OK, let's think this through. Here's an accrued interest calculator:

My linkhttp://www.collegeanswer.com/financing/lt_financial_planning/ltfp_accint.jsp

Someone please correct me if I'm getting this wrong here! God knows I'm no expert. But let's say that you had 30,000 in debt at 3.4% interest. Your current monthly interest payment would be $85. Assuming you didn't have to make payments for 24 months while you were in graduate school, but interest still accrued, when you left school you'd have $2040 in increased debt, bringing you to $32,040. Your new monthly interest payment on that would be $91 -- a $6 increase.

So there's that. But let's say that instead of doing that, you took out a subsidized Stafford loan for $2040 to cover that interest. You wouldn't have any payments in the short term, but after your grace period, you'd be making payments (minimum $50/month on Stafford loans) plus interest. The interest would come to $12/ month. Because of the minimum Stafford payment, you'd finish paying off this loan in under 4 years, and you'd have accumulated $286 of interest in that time. (I figured this information out here: http://www.collegean...fp_monthrep.jsp).

This is what you'd be looking at with the Stafford Loan:

Stafford Loan

Time it takes to pay off $2040: 3.88 years

Initial amount interest you would pay on the $2040: $12/month

Total repaid (from here): $2040 principle + $286 interest total = $2326.

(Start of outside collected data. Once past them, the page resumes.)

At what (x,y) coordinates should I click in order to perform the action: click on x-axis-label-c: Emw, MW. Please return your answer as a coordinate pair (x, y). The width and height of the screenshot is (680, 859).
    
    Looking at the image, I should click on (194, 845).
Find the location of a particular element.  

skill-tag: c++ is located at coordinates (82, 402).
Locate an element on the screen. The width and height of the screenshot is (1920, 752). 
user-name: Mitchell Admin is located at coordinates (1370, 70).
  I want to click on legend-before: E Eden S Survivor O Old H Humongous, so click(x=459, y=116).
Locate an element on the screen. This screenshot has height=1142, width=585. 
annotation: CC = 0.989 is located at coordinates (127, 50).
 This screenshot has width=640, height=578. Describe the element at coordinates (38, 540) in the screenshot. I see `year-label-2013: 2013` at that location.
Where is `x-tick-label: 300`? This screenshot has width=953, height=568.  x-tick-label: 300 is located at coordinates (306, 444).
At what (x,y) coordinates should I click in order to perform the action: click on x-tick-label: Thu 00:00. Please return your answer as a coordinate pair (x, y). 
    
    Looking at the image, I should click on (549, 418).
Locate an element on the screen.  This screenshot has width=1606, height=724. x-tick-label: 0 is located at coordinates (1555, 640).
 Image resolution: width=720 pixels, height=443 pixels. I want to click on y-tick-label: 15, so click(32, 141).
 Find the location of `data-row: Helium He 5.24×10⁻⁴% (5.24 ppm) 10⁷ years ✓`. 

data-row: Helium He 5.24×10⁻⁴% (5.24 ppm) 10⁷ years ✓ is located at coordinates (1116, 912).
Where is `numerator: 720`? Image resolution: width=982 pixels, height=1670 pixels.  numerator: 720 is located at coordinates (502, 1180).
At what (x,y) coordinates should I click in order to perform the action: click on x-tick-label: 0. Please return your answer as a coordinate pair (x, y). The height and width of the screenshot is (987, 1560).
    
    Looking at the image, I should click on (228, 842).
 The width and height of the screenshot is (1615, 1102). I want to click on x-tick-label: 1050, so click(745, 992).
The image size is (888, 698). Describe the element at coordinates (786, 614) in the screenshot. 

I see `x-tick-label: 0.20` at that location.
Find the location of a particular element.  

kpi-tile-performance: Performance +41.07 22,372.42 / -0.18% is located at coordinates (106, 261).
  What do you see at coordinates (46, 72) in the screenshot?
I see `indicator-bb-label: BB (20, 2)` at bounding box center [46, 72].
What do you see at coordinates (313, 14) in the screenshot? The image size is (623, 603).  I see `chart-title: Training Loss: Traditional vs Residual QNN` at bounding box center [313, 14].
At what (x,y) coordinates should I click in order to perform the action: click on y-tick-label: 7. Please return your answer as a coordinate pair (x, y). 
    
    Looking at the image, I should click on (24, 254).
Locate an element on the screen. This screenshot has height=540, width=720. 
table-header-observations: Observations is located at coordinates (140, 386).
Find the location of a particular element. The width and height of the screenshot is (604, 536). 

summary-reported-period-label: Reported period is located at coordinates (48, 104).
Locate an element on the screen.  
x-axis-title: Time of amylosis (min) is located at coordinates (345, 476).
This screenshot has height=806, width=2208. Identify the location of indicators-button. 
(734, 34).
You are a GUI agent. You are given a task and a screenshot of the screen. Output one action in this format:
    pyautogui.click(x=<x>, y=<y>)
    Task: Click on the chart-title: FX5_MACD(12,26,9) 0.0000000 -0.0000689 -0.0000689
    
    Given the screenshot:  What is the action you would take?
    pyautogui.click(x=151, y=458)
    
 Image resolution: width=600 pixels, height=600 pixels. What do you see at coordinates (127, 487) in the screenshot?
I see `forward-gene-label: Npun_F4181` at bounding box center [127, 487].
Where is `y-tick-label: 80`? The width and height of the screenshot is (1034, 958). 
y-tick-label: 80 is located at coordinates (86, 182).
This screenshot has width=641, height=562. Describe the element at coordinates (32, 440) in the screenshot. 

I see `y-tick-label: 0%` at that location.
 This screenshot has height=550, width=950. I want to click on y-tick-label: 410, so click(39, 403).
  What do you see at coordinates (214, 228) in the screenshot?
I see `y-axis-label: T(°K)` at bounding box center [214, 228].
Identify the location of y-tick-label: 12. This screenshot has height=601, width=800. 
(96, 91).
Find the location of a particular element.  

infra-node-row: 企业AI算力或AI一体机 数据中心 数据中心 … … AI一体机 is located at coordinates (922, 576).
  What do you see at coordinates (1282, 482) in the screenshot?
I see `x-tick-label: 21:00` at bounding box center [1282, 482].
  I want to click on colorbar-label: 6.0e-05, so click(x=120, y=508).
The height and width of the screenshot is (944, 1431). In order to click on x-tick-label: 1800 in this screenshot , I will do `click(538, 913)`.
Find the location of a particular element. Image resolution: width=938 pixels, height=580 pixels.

This is where I think I might be reaching the limits of my usefulness to you, since figuring out the total cost of letting the interest accrue on your private is more complicated (/makes my head hurt). However, it seems like if you just let the interest accrue, instead of taking on the Stafford loan, you'd end up paying less in monthly payments and spend less money overall. I'll leave the math to someone better at it, but let me explain my thinking.

The length of time it would take you to pay off $2040 added interest on your private loan depends on the monthly payment, which I don't know. But assuming you have to pay $32040 (30,000 plus accrued interest) back in 10 years, the payment should be something like $315 (from here). That means that you would pay off the accrued interest in 7 months with an interest of 3.4%, which seems better than 4 years at 6.8% for Stafford. Also consider what your monthly payments would look like. If you took out the Stafford to cover the interest, your initial payments for the private loan would be $295/month plus your Stafford payment which would be $50 (minimum payment, assuming interest is included?). That's $345 a month, and you'd be paying close to that for the duration of the Stafford loan (just under 4 years). If you just let the interest accrue on your private loan, assuming you have 10 years to pay off 32,040, your initial payments would again be about $315.

Take from all that what you will. Again, I'm no expert and I may have it all wrong. Do check out the loan repayment I linked several times above. You could put in your real numbers and figure it out yourself.

By the way, a $19,000 stipend is quite healthy, depending on the area you'll be living in . You could also just apply $1020 of that toward the first 12 months of your interest payments, if you'd like to keep current with them. That's personally what I would do.